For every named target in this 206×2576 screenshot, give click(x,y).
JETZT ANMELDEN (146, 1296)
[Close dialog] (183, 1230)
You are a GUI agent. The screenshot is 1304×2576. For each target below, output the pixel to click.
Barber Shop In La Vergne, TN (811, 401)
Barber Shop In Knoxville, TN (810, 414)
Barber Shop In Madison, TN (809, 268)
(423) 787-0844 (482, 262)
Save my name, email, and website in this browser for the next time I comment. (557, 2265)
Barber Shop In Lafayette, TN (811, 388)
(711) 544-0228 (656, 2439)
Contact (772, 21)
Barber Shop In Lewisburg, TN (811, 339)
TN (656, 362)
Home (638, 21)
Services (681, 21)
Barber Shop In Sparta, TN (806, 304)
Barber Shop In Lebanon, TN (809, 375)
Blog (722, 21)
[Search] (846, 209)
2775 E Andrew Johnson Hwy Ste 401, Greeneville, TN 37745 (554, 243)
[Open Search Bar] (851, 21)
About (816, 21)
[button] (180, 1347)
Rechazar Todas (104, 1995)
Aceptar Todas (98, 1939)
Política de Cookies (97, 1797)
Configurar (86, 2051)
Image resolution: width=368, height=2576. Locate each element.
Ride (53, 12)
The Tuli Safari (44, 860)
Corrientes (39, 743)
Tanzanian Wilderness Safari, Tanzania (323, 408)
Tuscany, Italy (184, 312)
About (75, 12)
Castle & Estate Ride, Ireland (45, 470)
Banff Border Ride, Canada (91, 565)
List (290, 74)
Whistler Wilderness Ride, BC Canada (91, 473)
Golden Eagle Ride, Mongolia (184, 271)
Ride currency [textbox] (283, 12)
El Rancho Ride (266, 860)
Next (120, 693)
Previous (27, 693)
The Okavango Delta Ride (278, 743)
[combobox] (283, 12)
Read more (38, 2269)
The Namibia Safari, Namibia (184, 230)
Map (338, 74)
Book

- Assignment -
In the records above, retype exactly the lines from the one with "[Search] (846, 209)" through the last one.

- Result of the exercise -
[Search] (846, 209)
2775 E Andrew Johnson Hwy Ste 401, Greeneville, TN 37745 (554, 243)
[Open Search Bar] (851, 21)
About (816, 21)
[button] (180, 1347)
Rechazar Todas (104, 1995)
Aceptar Todas (98, 1939)
Política de Cookies (97, 1797)
Configurar (86, 2051)
Image resolution: width=368, height=2576. Locate each element.
Ride (53, 12)
The Tuli Safari (44, 860)
Corrientes (39, 743)
Tanzanian Wilderness Safari, Tanzania (323, 408)
Tuscany, Italy (184, 312)
About (75, 12)
Castle & Estate Ride, Ireland (45, 470)
Banff Border Ride, Canada (91, 565)
List (290, 74)
Whistler Wilderness Ride, BC Canada (91, 473)
Golden Eagle Ride, Mongolia (184, 271)
Ride currency [textbox] (283, 12)
El Rancho Ride (266, 860)
Next (120, 693)
Previous (27, 693)
The Okavango Delta Ride (278, 743)
[combobox] (283, 12)
Read more (38, 2269)
The Namibia Safari, Namibia (184, 230)
Map (338, 74)
Book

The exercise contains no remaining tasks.